§ Work task 1:
Translate this sentence from the glucocorticoid study abstract below into Spanish: "It has been generally perceived that glucocorticoids adversely affect serum lipid levels, although results of prospective studies have suggested the contrary."
§ Work task 2:
Please decide whether each statement agrees with the glucocorticoid study abstract below, answering yes or no and quoting the deciding words: (a) The study drew on participants ages 18 and older. (b) Glucocorticoid use was identified through a household interview. (c) Inhalation/intranasal glucocorticoid use was tied to a higher serum HDL cholesterol level only among subjects ages 60 or older.

Glucocorticoid use and serum lipid levels in US adults: The third national health and nutrition examination survey
Version of Record online: 4 AUG 2005
Copyright © 2005 by the American College of Rheumatology
Arthritis Care & Research
Volume 53, Issue 4, pages 528–535, 15 August 2005
How to Cite
Choi, H. K. and Seeger, J. D. (2005), Glucocorticoid use and serum lipid levels in US adults: The third national health and nutrition examination survey. Arthritis & Rheumatism, 53: 528–535. doi: 10.1002/art.21329
- Issue online: 4 AUG 2005
- Version of Record online: 4 AUG 2005
- Manuscript Accepted: 10 MAR 2005
- Manuscript Received: 22 SEP 2004
- Lipid profiles;
- Apolipoprotein A-I
It has been generally perceived that glucocorticoids adversely affect serum lipid levels, although results of prospective studies have suggested the contrary. In this study, we sought to examine the relationship between glucocorticoid use and lipid profiles in a nationally representative sample of subjects.
Using data from 15,004 participants ages 20 years and older in The Third National Health and Nutrition Examination Survey (1988–1994), we examined the relationship between glucocorticoid use and serum lipid profiles. Glucocorticoid use was determined from the household interview regarding prescription medication use. We used multivariate linear regression to adjust for age, sex, race or ethnicity, education, smoking status, body mass index, physical activity, alcohol consumption, energy fraction from protein and carbohydrates, and total energy intake.
Glucocorticoid use was associated with a higher serum high-density lipoprotein (HDL) cholesterol level and a lower ratio of total cholesterol-to-HDL cholesterol among subjects ages 60 years or older (multivariate difference 9.0 mg/dl [95% confidence interval (95% CI) 3.9, 14.1] and −0.6 mg/dl [95% CI −0.9, −0.3], respectively) but not among those younger than age 60 years (multivariate difference −1.5 mg/dl [95% CI −5.4, 2.5] and 0.1 mg/dl [95% CI −0.3, 0.5], respectively). Correspondingly, glucocorticoid use was associated with a higher serum apolipoprotein A-I (Apo A-I) level and a lower Apo A-I:Apo B ratio (multivariate difference 12.1 mg/dl [95% CI 2.9, 21.3] and 0.16 mg/dl [95% CI 0.03, 0.29], respectively) only among subjects ages 60 years or older. Inhalation/intranasal glucocorticoid use was also associated with a higher serum HDL cholesterol level (multivariate difference 4.9 mg/dl [95% CI 0.3, 9.5]) only among subjects ages 60 years or older.
Our results suggest that glucocorticoid use is not associated with an adverse lipid profile in the US population and may be associated with a favorable lipid profile among persons ages 60 years or older, in concordance with previous prospective studies.

§ Data entries:
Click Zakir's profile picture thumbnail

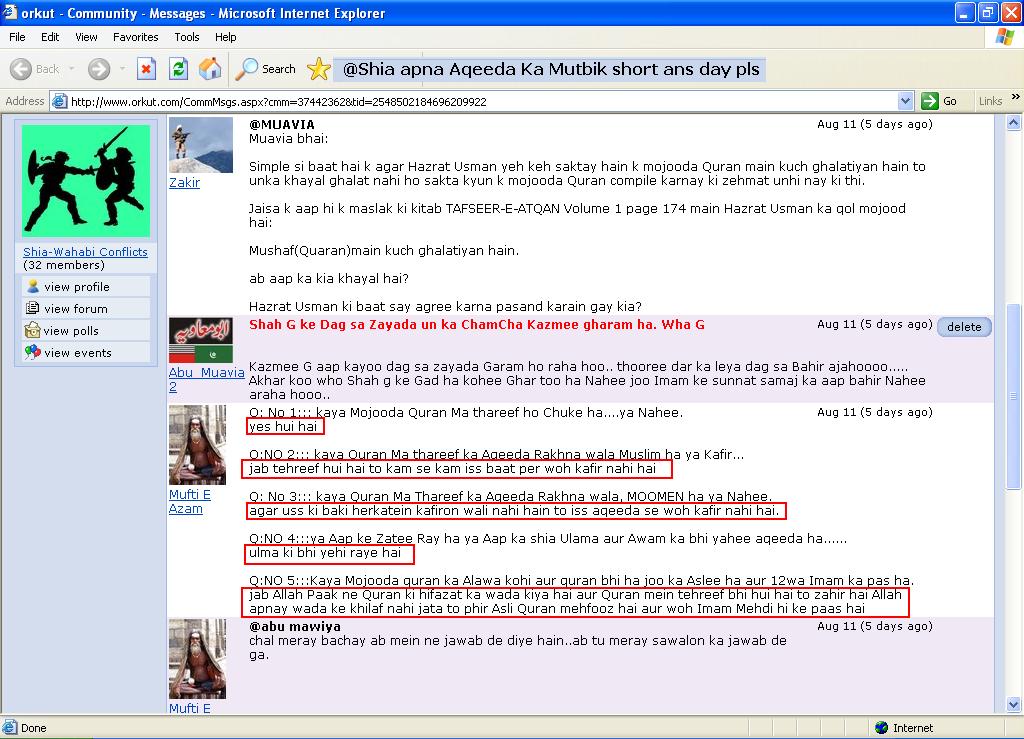(x=200, y=146)
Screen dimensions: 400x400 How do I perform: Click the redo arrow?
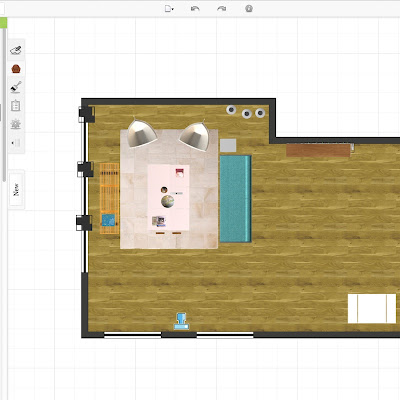click(222, 9)
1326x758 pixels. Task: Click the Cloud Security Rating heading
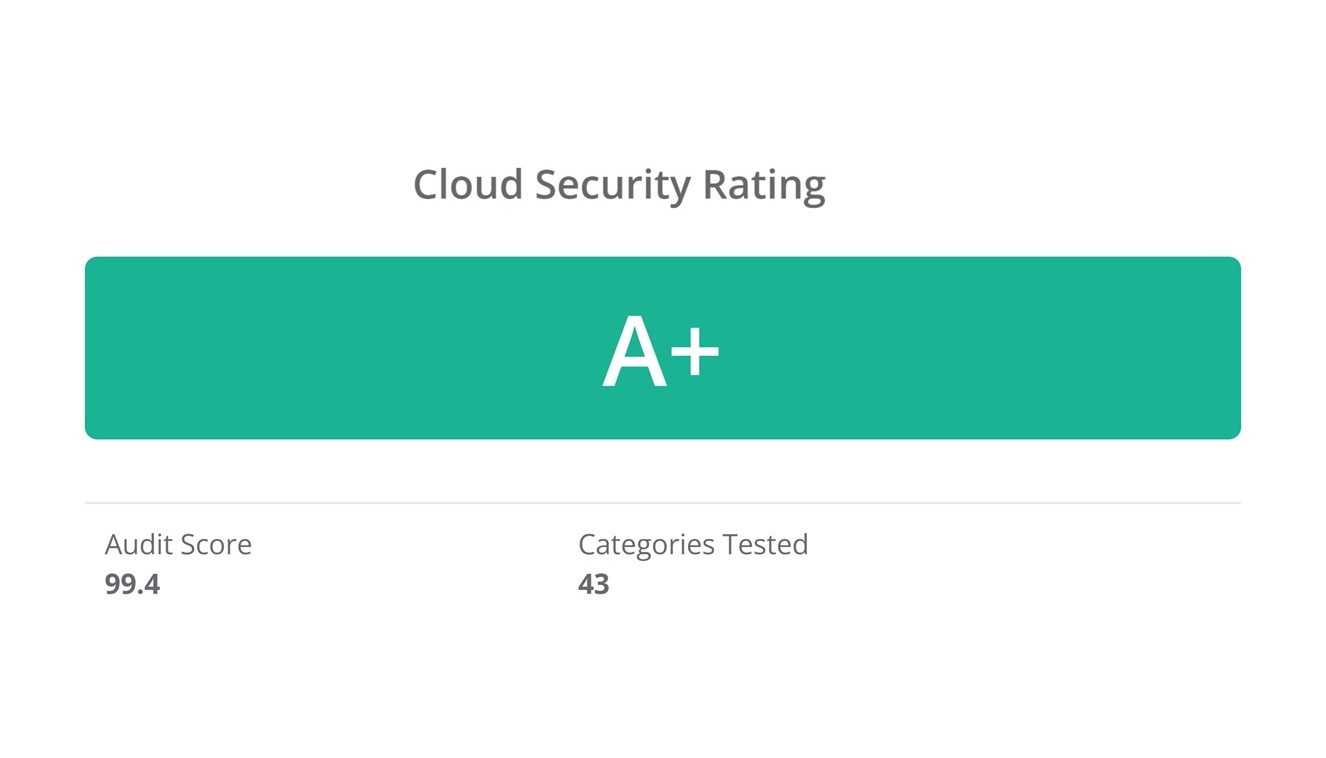click(619, 185)
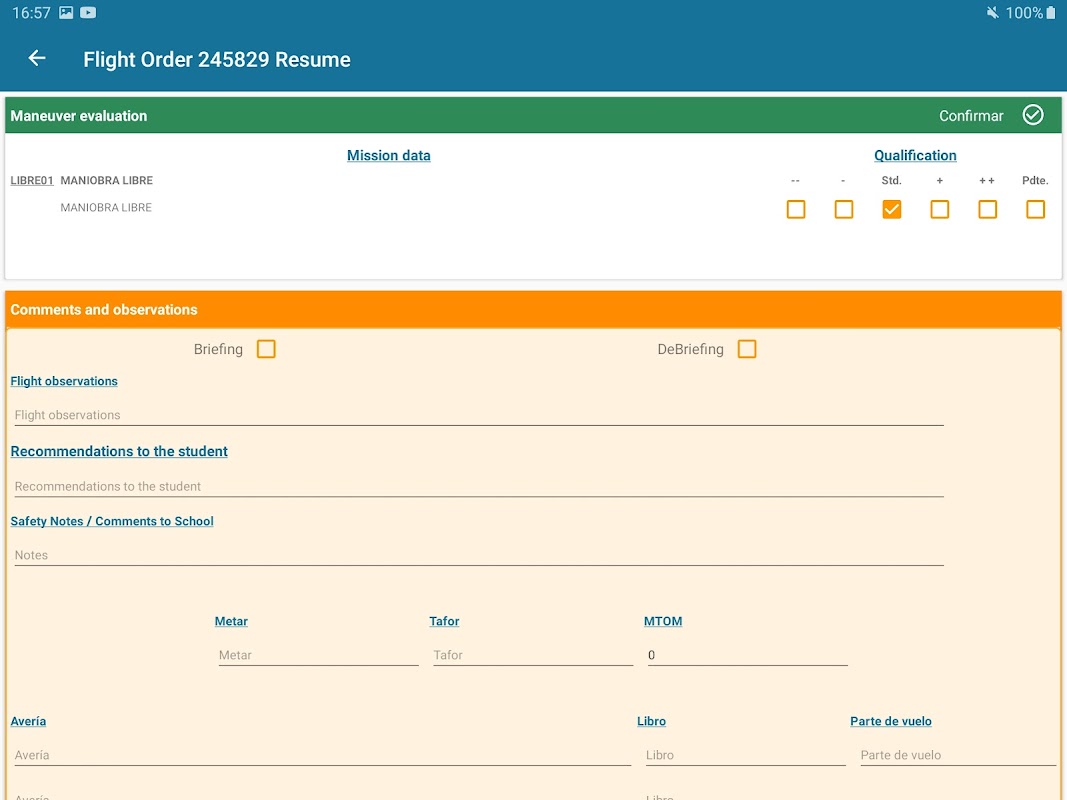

§ Exercise result 1:
En general se ha considerado que los glucocorticoides afectan negativamente los niveles de lípidos séricos, aunque los resultados de estudios prospectivos han sugerido lo contrario.

§ Exercise result 2:
(a) No: "15,004 participants ages 20 years and older"
(b) Yes: "Glucocorticoid use was determined from the household interview regarding prescription medication use."
(c) Yes: "Inhalation/intranasal glucocorticoid use was also associated with a higher serum HDL cholesterol level (multivariate difference 4.9 mg/dl [95% CI 0.3, 9.5]) only among subjects ages 60 years or older."